Pronouns usually replace some other sentence element, but no all of them do. 

1) Nominal Pronouns
1a) Some nominal pronouns refer directly the their referents. This means their reference hooks-on to the referent without needing some additional noun to tell us what they refer-to. We see this for first and second person pronouns, je and tu.
1b) Other nominal pronouns refer directly to an undetermined referent without replacing any expressed words, as for example, quelqu' un.

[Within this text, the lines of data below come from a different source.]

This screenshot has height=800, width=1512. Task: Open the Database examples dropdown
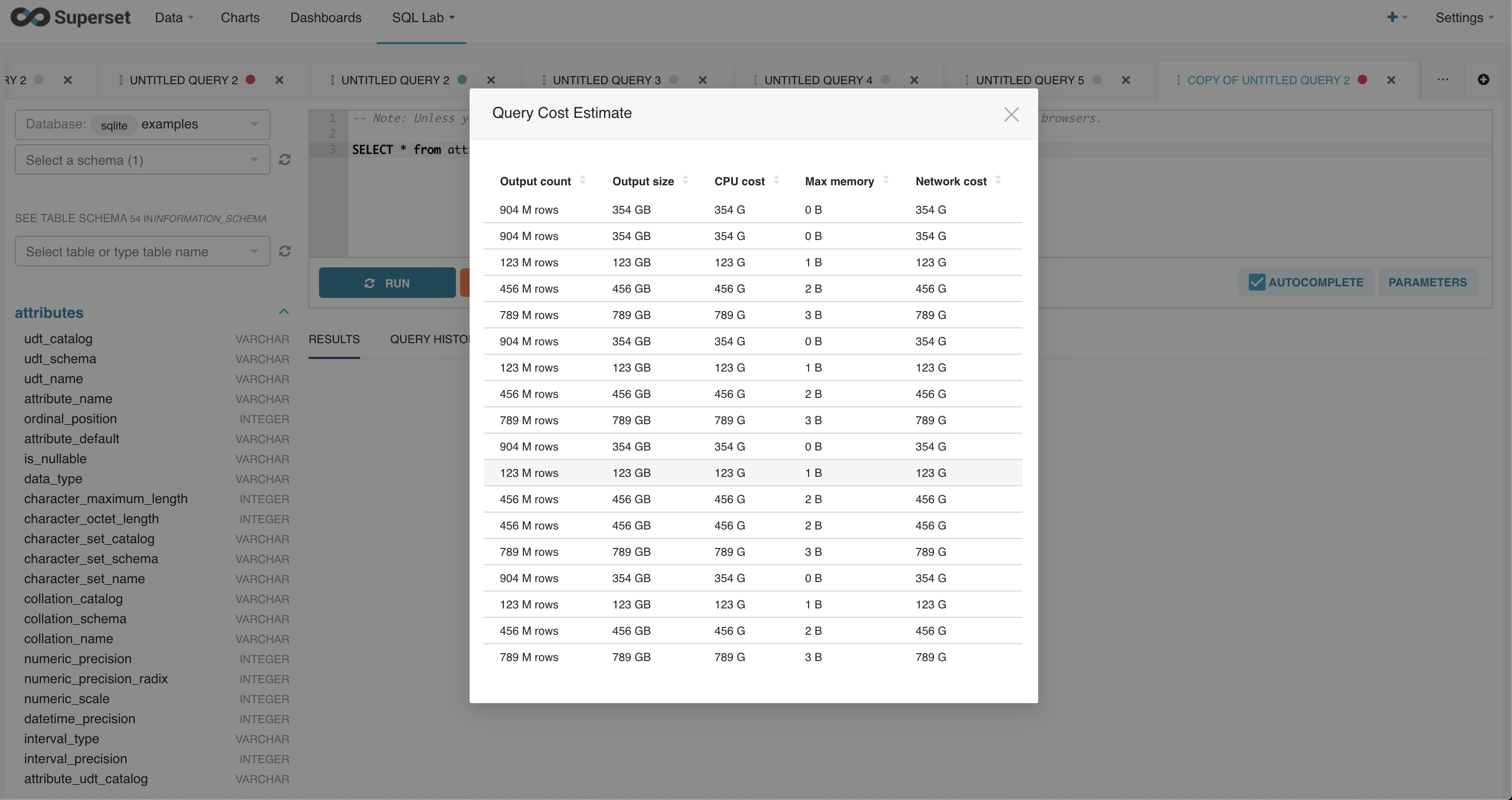coord(142,124)
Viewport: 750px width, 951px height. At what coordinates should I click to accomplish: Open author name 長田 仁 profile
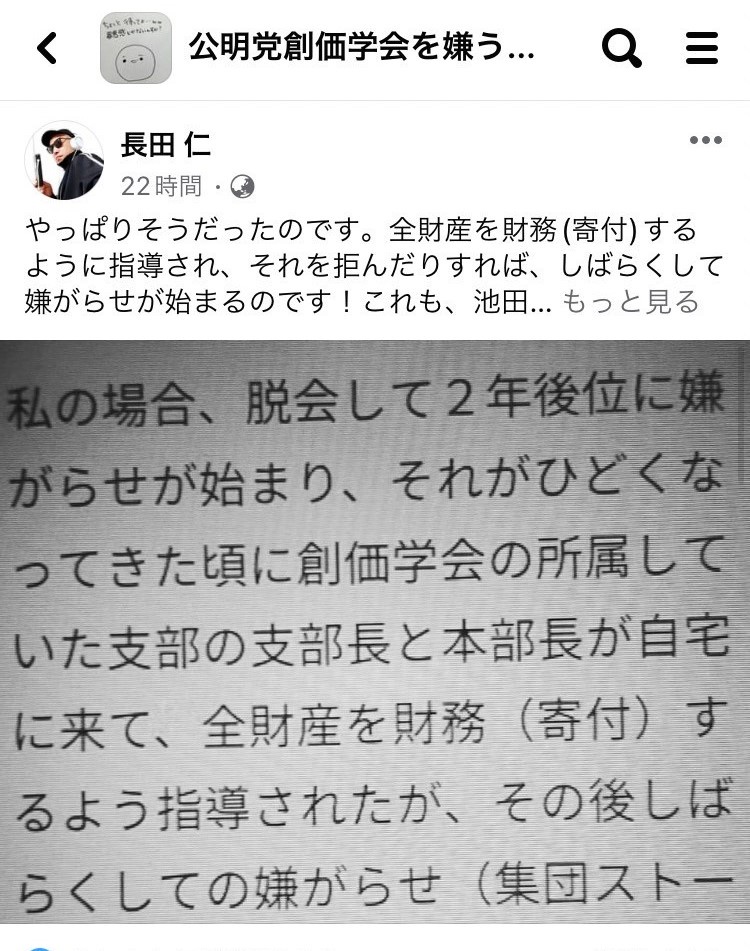click(x=166, y=145)
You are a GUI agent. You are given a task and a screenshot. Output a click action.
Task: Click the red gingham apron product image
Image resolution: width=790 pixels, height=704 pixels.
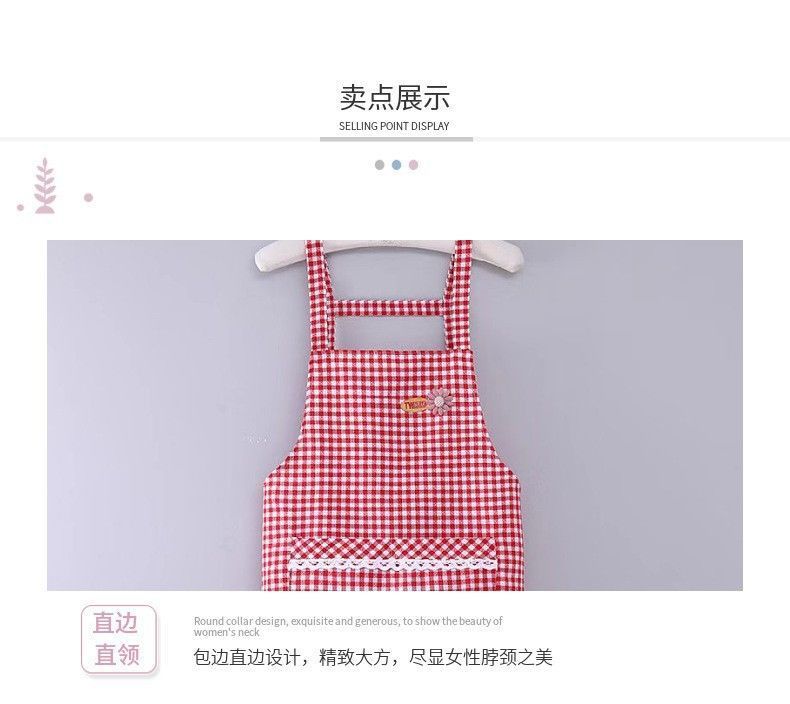tap(395, 415)
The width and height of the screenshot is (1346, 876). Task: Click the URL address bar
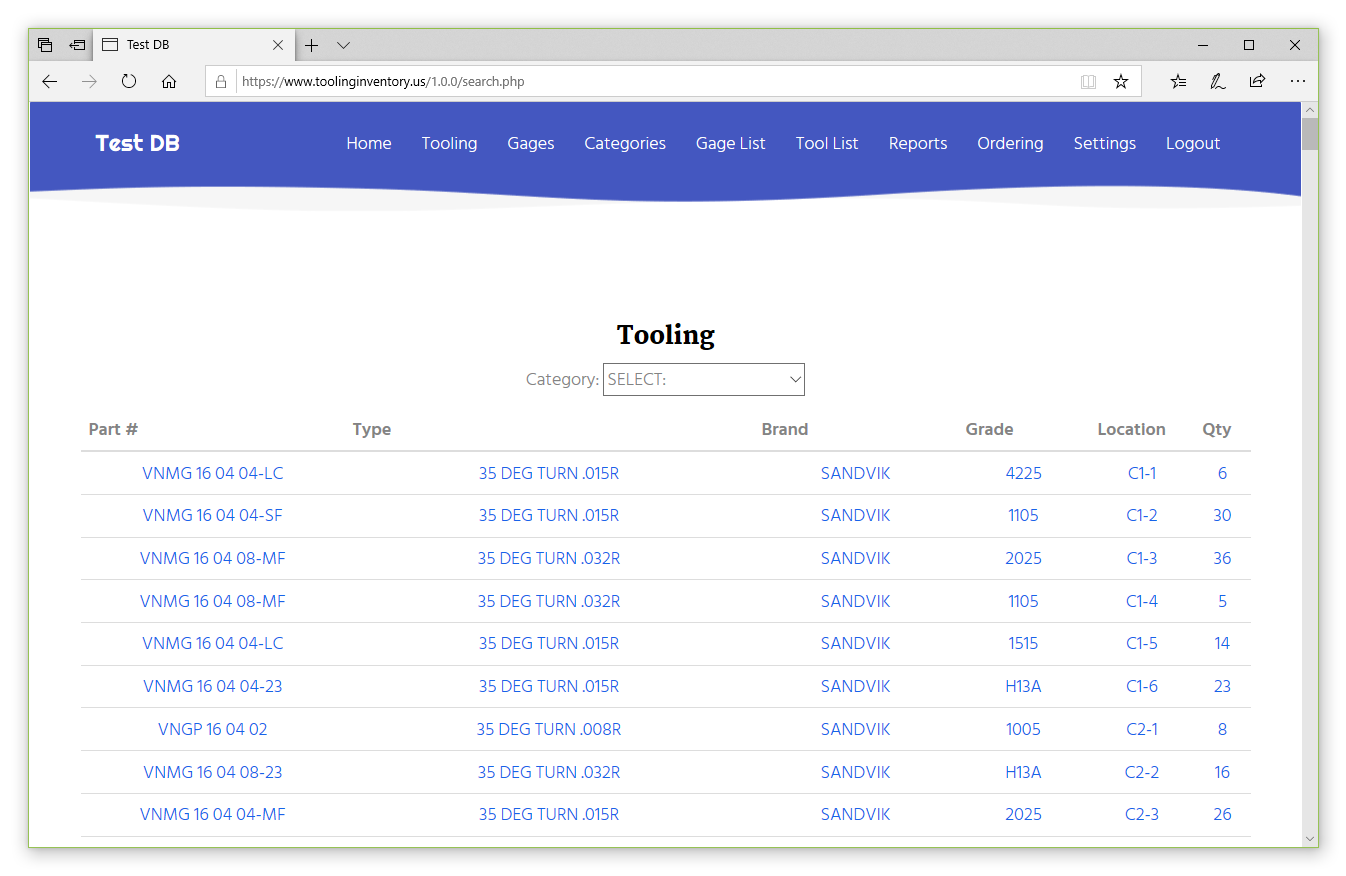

2) Representative pronouns refer to elements that are already present in the textual context. These prior elements are called their antecedents.
The antecedent can be a noun, noun phrase, adjective, infinitive verb, clause, or whole sentence. Given this wide variety of possible antecedents, we also consider pronouns more generally to be proforms

Normally the antecedent precedes the representative pronoun. This case is called an anaphor.
Un homme est arrivé. Il es entré dans le café.

Or, the the antecedent might come after the pronoun. In this case it is a cataphor. Nonetheless, we still call the replaced noun the antecedent.
Elle est vraiment sale, ta voiture.
'Elle' refers catphorically to 'ta voiture.'
Usually the antecedent and the pronoun share the same referent or object in the world. Hence there is co-reference between the antecedent and its pronoun.

Pronouns fall under seven classes:
1) personal and impersonal
2) demonstrative
3) possessive,
4) relative,
5) interrogative and exclamative,
6) indefinite, and
7) numeral.

L'Huillier, Monique. Advanced French Grammar. Cambridge: Cambridge University Press, 1999.